Ben Drew avait sorti en 2010 The Defamation Of Strickland Banks, un concept album où le londonien faisait preuve d’un certain talent en tant que chanteur soul. Pourtant, avant de faire vibrer ses chordes vocales, Ben Drew, originaire de Forest Gate, un quartier difficile situé à l’est de la capitale anglaise, avait sorti en 2006 un premier disque de rap intitulé Who Needs Actions When You Got Words : « Chanter était mon plan A, rapper mon plan B » expliquait-il il y a deux ans, au moment de la sortie de son deuxième album. Le rap a toujours été une manière pour lui de donner de la voix à ceux qui ne pouvaient pas être entendus. Une fois cet objectif atteint avec son premier album, faire de la soul semblait être la seconde étape logique. Seulement, durant l’été 2011 les émeutes de Londres en ont décidé autrement, obligeant Ben Drew à revoir ses plans. Touché par les événements, lui qui venait juste de relever la tête pour sortir du trou assiste, attristé, aux terribles scènes de violences et de pillages qui sévissent un peu partout. Le pays est malade, révolté, il  range alors son costume de crooner et ressort la veste à capuche du placard pour reprendre le micro. Ill Manors, morceau introductif extrait de l’album du même nom, sort en en février dernier et remet un coup de pied dans la fourmilière sociale toujours sous tension. Plan B se place du côté des émeutiers pour rendre compte d’une situation où finalement tout le monde est ressorti perdant. Il n’essaie pas de justifier ici quoi que ce soit et n’apporte aucune solution au problème. Les violons, alertes au début du morceau, annoncent la couleur et sont là pour nous faire bouillir le sang jusqu’à l’explosion lors du refrain :

« Oi ! I said Oi ! What are you looking at, you little rich boy ? We’re poor ’round here, run home and lock your door ! Don’t come ’round here no more, you could get robbed ! For Real Yeah, you know my manors ill ! » / « Oi ! Qu’est-ce que tu regardes, toi petit fils de riche ? Nous sommes pauvres ici, alors rentre chez toi et ferme à clef ! Ne viens pas par ici, tu pourrais te faire voler ! Pour de vrai, tu sais mon quartier est malade ! ».

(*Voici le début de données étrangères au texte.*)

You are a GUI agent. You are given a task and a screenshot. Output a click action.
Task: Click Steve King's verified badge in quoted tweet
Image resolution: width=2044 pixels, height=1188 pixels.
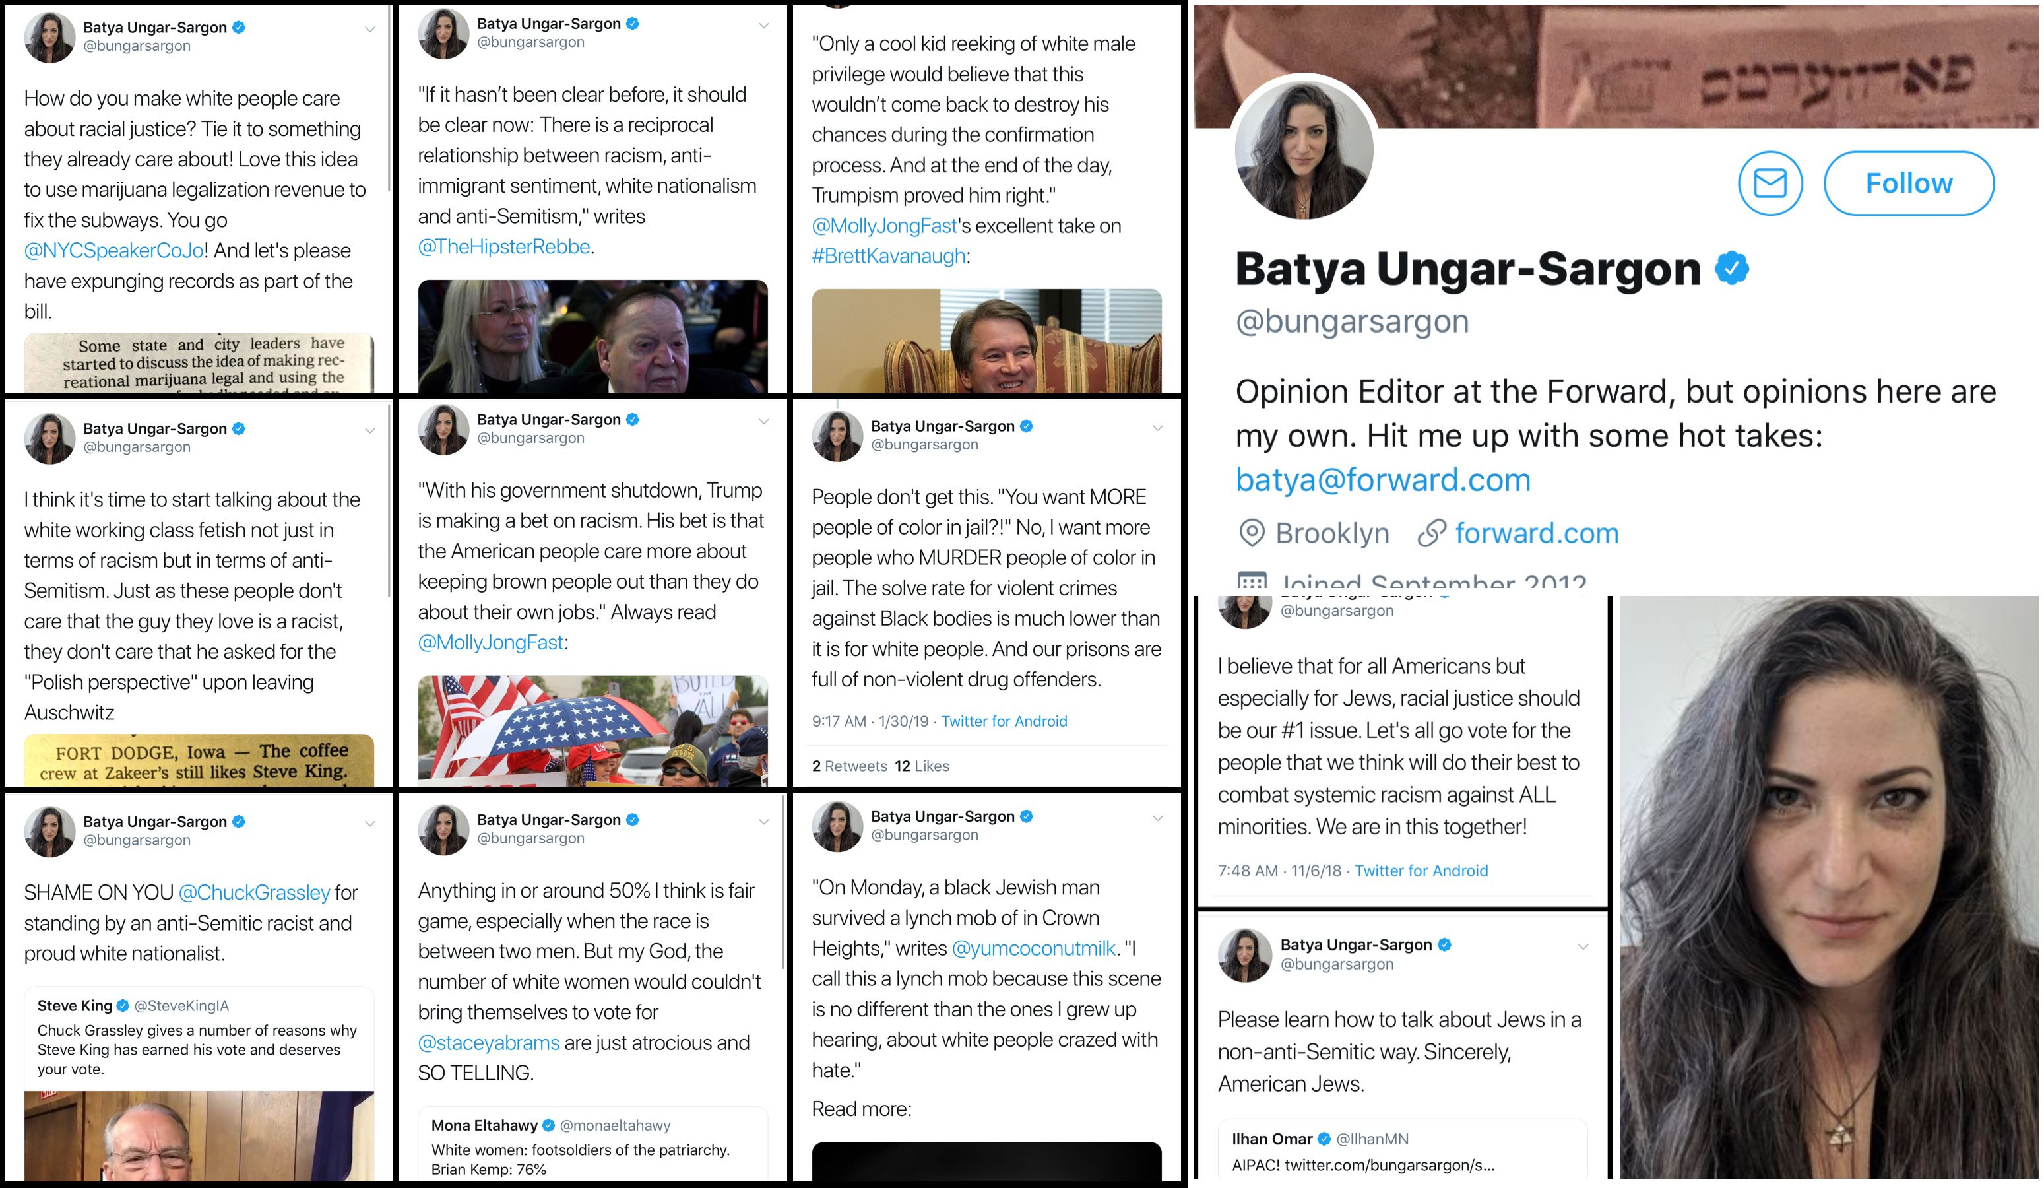click(123, 1005)
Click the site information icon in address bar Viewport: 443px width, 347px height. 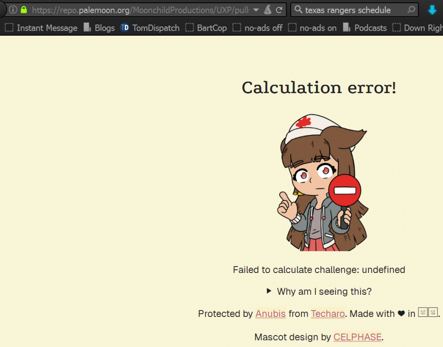[13, 10]
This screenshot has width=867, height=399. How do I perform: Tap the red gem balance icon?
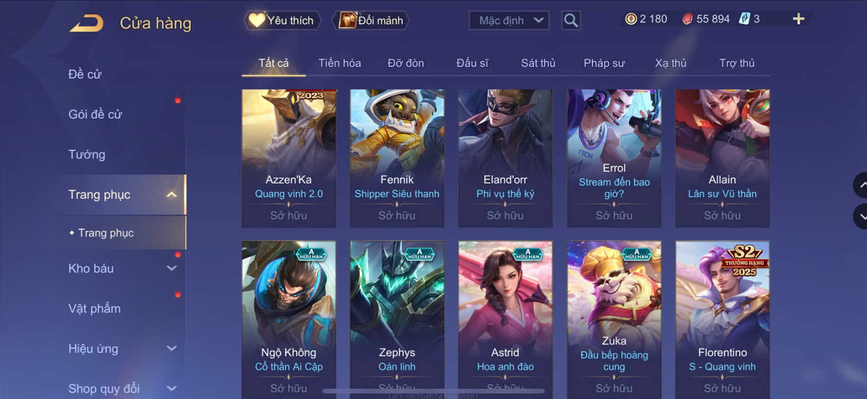[687, 19]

À n’en pas douter, si Ben Drew n’était pas en studio à ce moment là, il aurait été dans la rue. Ill Manors se fait l’écho du malaise qui sévit dans ces banlieues qu’il connaît bien. Et quelle meilleure façon d’exprimer ce sentiment que de nous le faire vivre. Comme annoncé dès l’introduction, Plan B avec un sarcasme assumé nous fait monter en voiture pour un « safari urbain » au milieu des tours. De là, on entend tout : les sirènes de polices sifflées, les conversations houleuses entre habitants de Forest Gate, les cris, les pleurs. On voit aussi les tours, les rues poisseuses et ternes qui servent de décor aux onze titres qui composent ce projet. Au milieu de tout ça, le rappeur place sa voix pour nous raconter l’histoire de ces personnages désabusés, produit de leur environnement. Le second titre de l’album I Am The Narrator, morceau à l’ambiance définitivement street, est d’ailleurs servi par une boucle étouffante qui nous prend à la gorge façon Big L sur Lifestylez Ov Da Poor & Dangerous. A la seconde où les notes de piano d’Aquarius, sample tiré du Carnaval Des Animaux de Camille Saint-Saëns viennent se déposer sur le beat, on entre alors dans un cauchemar éveillé. Un cauchemar qui trouvera une lueur d’espoir sur l’avant-dernier morceau du disque Life Once avant de s’éteindre dans une conclusion pessimiste sur Falling Down. « Sincèrement je veux changer les choses (…) C’est juste la première étape« . La deuxième, nous raconte le Guardian, c’est un album, un film chorale sur le quartier de Forest Gate dont sont extraits six morceaux de Ill Manors ainsi que des plans pour l’activisme social.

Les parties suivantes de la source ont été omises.